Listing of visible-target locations
━━━━━━

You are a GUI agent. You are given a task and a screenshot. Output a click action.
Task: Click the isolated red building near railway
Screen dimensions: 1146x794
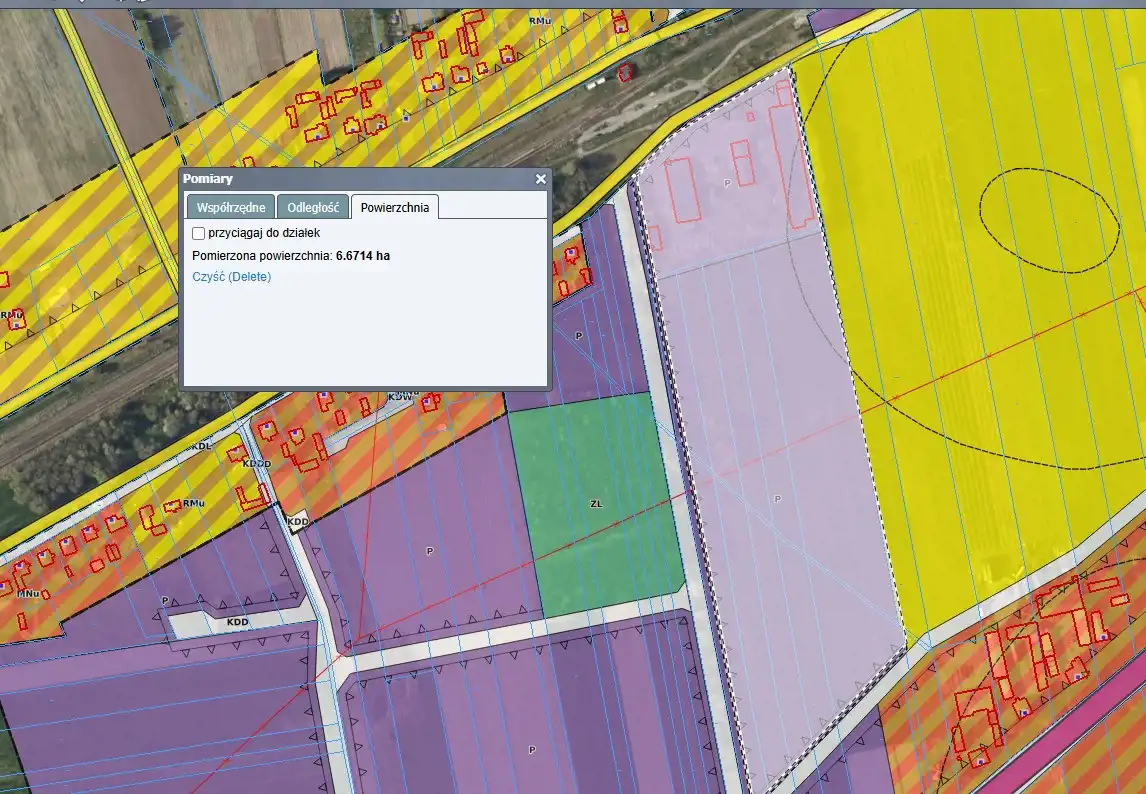(x=626, y=72)
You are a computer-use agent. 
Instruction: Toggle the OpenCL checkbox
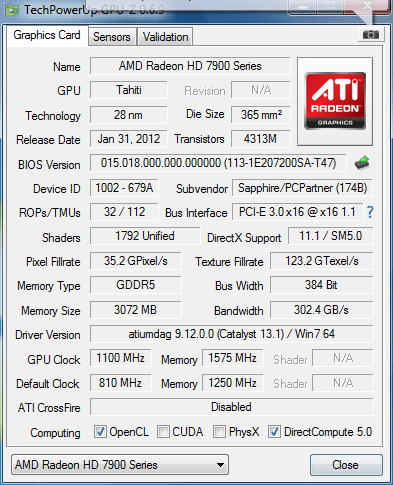tap(100, 432)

━━━━━━

▶ [Exercise brief]: Rewrite the listing above as a two-column CSV with the columns "prompt" and "answer", one row per entry. Put each value in a single quoted field, replace line breaks with spaces, and leave out the pictures.

▶ [Complete response]:
prompt,answer
"You are a GUI agent. You are given a task and a screenshot. Output a click action. Task: Click the isolated red building near railway Screen dimensions: 1146x794","(x=626, y=72)"
"You are a computer-use agent. Instruction: Toggle the OpenCL checkbox","tap(100, 432)"